Dataset records:
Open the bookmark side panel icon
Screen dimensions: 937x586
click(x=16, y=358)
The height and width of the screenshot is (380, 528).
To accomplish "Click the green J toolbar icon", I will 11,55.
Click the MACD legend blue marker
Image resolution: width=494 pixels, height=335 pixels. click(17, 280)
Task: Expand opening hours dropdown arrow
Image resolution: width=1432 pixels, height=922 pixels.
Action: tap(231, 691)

* * *

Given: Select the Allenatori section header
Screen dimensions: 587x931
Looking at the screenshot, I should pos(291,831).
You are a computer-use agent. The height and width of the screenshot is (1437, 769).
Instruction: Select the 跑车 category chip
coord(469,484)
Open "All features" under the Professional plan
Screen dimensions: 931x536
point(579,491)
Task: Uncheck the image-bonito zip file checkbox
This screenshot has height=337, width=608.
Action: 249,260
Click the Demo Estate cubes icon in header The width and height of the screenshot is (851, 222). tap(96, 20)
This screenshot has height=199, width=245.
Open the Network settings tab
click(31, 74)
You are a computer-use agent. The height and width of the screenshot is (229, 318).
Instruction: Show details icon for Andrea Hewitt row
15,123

● **Requirement**
The output should be exactly the lines above from the line containing "The height and width of the screenshot is (380, 528)." to the line containing "Task: Expand opening hours dropdown arrow", inclusive, with no other lines.

● **The answer**
The height and width of the screenshot is (380, 528).
To accomplish "Click the green J toolbar icon", I will 11,55.
Click the MACD legend blue marker
Image resolution: width=494 pixels, height=335 pixels. click(17, 280)
Task: Expand opening hours dropdown arrow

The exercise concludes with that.